Es war eine harte Zeit. Wenn sich nichts schnell ändert, war klar: Wir geraten in noch grössere Schwierigkeiten. An manchen Abenden mussten wir das Restaurant wegen ausbleibender Gäste schliessen. Ich sass dann alleine an einem Tisch und habe mir – ganz ehrlich – den Frust weggesoffen. Alkohol war ja genug da.

Dann kam die Überraschung: Ende September – eine Einladung von Michelin zur Gala in Lausanne. Man muss wissen: Viele Gastronomen werden eingeladen, gewinnen aber nichts. Vielleicht wollte man uns einfach mal «Michelin-Luft» schnuppern lassen. Wir fuhren also hin – ich hatte mich nicht einmal besonders schick gemacht.
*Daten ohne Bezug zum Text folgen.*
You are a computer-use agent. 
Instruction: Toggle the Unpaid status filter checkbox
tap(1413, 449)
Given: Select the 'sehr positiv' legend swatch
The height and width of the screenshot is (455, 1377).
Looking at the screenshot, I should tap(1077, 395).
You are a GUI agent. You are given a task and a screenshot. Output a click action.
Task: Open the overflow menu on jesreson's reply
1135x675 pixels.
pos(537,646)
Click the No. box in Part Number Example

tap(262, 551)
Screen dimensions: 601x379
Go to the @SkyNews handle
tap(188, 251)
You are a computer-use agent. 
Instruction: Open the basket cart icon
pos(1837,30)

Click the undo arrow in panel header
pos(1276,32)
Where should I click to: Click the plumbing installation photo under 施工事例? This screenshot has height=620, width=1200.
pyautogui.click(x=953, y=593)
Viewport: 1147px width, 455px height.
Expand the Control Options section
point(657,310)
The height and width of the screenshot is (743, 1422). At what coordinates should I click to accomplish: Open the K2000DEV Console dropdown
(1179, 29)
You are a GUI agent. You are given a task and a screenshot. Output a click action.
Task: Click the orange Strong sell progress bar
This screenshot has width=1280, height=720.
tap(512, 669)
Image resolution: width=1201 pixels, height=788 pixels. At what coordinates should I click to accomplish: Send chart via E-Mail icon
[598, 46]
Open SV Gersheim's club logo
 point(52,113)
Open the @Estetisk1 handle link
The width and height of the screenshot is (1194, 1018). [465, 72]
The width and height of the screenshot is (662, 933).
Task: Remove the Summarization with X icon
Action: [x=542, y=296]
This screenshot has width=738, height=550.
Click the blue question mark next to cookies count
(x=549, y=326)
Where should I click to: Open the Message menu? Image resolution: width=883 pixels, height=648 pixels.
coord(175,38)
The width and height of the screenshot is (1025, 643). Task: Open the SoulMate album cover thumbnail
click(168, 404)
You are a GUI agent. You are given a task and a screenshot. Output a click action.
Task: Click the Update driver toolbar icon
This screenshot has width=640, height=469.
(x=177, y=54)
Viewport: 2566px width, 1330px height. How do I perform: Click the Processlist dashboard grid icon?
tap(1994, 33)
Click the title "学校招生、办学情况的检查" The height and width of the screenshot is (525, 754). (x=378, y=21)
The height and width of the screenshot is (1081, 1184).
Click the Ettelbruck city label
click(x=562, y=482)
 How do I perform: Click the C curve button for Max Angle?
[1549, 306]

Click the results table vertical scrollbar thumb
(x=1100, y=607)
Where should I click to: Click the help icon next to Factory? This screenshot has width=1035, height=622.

Gwendal Poullennec, der internationale Direktor von Michelin, eröffnete die Gala. Zuerst wurden alle Sonderpreise vergeben – wir waren nicht dabei. Dann kamen die neuen Ein-Stern-Restaurants. 30 an der Zahl. Unter anderem auch das Restaurant Fahr aus Künten – unser Nachbar im Kanton.

Wir wollten gerade aufstehen, uns ein Bierchen an der Bar gönnen – da wurden die Zwei-Sterne-Restaurants verlesen.

Und dann geschah es – ein Moment, den ich nie vergessen werde:

«Straight to 2 Stars … Skins – The Restaurant from Lenzburg!»schallte es aus den Boxen.

Kevin Romes, unser Küchenchef, und seine rechte Hand Pascal Hobler standen plötzlich im Rampenlicht. Tränen des Glücks liefen uns über die Wangen. Man kann sich die Emotionen kaum vorstellen. Nach diesem Horrorjahr direkt in den Gourmet-Olymp geschossen zu werden. Eine Leistung, die weltweit wohl einmalig ist. Uns ist kein anderes Restaurant bekannt, das in nur vier Monaten von null auf zwei Sterne kam.

Das sind die Momente im Leben, die man nie vergisst.

Ich liebe diese Geschichte. Sie erzählt von den Tiefen und Höhen des Unternehmertums. Das Restaurant ist seither gut gebucht. Und auch Skinmed hat alle Krisen hinter sich gelassen. Die alte Spenglerei läuft – wie ein gut geöltes Maschinchen.

Der Autor Dr. Felix Bertram, 46, ist ärztlicher Leiter und Inhaber von Skinmed, dem Zentrum für Dermatologie und plastische Chirurgie in Aarau. Er lebt im Raum Lenzburg.